=== Section Start ===

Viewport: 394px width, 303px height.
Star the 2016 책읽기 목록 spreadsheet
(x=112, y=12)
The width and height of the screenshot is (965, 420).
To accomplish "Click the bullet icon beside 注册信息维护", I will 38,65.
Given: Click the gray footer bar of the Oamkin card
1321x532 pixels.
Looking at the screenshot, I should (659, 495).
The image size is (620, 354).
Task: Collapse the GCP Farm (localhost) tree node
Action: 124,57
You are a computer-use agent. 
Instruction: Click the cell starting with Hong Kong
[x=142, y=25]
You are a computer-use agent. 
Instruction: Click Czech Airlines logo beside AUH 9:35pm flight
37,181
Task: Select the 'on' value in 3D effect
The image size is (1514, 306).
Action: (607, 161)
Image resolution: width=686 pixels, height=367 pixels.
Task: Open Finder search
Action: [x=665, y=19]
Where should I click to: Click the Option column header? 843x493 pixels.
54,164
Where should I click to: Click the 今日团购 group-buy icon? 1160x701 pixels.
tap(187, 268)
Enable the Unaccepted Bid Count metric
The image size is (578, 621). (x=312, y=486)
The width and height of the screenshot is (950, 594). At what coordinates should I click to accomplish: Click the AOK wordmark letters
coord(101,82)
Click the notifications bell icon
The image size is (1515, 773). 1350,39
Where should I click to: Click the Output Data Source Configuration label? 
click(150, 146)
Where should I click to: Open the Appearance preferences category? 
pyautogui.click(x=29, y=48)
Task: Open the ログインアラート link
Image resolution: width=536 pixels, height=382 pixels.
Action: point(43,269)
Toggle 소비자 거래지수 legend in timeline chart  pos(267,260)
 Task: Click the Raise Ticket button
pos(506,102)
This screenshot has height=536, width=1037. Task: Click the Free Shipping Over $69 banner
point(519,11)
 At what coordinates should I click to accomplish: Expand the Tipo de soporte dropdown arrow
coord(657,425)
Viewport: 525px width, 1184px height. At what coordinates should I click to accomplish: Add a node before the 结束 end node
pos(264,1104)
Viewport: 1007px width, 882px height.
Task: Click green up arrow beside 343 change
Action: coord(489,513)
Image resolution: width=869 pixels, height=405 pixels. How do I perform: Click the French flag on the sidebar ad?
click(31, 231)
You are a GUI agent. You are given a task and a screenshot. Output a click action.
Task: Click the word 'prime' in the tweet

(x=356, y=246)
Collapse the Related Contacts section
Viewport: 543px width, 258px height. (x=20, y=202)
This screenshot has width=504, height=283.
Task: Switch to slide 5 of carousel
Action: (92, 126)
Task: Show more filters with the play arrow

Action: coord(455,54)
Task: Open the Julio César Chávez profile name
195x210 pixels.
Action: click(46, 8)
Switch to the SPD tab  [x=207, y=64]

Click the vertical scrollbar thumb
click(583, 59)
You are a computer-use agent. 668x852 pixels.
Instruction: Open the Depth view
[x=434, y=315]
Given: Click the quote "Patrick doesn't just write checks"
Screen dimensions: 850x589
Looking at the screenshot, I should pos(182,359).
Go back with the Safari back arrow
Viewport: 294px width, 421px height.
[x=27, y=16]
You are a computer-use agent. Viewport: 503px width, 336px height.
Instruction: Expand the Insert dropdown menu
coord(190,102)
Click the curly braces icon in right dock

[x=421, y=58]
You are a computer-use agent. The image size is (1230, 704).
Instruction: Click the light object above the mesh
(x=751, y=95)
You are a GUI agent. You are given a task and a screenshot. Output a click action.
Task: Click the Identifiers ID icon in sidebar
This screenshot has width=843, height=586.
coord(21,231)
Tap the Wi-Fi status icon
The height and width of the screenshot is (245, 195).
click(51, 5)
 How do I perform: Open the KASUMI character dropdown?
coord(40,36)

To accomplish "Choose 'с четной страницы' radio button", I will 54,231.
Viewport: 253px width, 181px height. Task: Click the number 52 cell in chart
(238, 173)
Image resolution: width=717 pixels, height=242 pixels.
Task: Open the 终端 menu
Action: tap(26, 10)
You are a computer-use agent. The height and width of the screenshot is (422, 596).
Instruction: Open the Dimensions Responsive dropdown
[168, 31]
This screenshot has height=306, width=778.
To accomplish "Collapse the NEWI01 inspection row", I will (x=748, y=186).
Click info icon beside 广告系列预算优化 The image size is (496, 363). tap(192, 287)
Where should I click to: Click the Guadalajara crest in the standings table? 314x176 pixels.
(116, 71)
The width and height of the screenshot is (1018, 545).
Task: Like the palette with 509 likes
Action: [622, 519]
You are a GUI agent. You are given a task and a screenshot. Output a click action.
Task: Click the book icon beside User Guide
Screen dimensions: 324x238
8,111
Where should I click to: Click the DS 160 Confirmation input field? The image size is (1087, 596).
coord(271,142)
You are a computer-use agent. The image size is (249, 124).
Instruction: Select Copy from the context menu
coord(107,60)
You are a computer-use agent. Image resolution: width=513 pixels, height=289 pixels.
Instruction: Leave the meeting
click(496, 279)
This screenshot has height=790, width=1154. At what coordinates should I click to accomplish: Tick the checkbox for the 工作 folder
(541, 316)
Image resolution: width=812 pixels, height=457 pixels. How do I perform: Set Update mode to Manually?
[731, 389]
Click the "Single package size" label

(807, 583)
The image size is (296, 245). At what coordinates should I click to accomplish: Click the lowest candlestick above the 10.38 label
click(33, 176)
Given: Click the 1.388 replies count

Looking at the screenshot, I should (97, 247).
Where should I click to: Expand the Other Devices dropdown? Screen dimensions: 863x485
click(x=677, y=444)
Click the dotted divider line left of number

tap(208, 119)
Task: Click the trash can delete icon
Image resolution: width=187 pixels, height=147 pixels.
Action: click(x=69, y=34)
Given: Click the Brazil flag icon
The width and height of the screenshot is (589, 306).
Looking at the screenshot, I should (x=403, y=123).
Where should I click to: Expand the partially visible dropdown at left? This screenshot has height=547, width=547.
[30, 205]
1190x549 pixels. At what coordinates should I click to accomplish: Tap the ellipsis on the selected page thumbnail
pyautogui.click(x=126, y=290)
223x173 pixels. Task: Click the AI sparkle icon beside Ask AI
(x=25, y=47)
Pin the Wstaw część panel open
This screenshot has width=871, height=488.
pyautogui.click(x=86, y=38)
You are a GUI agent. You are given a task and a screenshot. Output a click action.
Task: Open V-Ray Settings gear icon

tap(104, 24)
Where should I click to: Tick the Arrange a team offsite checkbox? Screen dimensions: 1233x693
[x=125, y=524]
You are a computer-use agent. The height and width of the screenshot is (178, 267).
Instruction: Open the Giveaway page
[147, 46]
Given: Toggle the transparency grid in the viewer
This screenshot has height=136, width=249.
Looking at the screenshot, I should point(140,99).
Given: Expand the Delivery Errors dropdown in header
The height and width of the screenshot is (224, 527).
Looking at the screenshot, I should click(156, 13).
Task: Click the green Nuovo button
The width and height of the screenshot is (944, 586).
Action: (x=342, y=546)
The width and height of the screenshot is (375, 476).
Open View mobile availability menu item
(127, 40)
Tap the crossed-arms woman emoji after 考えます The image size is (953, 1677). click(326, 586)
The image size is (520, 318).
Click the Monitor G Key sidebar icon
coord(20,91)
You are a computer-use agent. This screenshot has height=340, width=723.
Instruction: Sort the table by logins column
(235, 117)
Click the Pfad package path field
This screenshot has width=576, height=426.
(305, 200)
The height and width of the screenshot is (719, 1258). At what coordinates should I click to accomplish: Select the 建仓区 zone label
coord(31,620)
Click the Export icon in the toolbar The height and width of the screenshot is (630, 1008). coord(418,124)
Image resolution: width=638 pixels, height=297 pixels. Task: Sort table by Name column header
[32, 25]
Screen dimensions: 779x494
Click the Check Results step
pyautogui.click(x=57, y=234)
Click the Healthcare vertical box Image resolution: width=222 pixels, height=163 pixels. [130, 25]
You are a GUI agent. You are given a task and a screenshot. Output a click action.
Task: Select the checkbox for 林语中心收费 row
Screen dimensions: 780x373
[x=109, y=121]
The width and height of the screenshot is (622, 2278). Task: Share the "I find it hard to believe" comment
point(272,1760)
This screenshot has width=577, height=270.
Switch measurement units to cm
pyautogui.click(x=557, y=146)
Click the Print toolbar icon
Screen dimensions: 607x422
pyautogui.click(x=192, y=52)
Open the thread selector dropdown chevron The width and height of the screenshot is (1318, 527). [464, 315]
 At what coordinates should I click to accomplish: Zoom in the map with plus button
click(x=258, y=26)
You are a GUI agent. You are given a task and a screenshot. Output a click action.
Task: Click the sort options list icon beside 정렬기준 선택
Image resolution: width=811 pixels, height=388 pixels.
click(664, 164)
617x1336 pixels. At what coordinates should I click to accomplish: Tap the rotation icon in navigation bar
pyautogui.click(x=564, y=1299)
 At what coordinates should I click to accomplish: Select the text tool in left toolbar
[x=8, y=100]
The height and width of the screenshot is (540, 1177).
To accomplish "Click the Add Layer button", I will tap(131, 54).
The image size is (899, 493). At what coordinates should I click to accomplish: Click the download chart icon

=== Section End ===

# DESCRIPTION OF THE TASK:
Your reply must be one number: the count of lines in the records above that contain the string "computer".

# WRITTEN SOLUTION:
10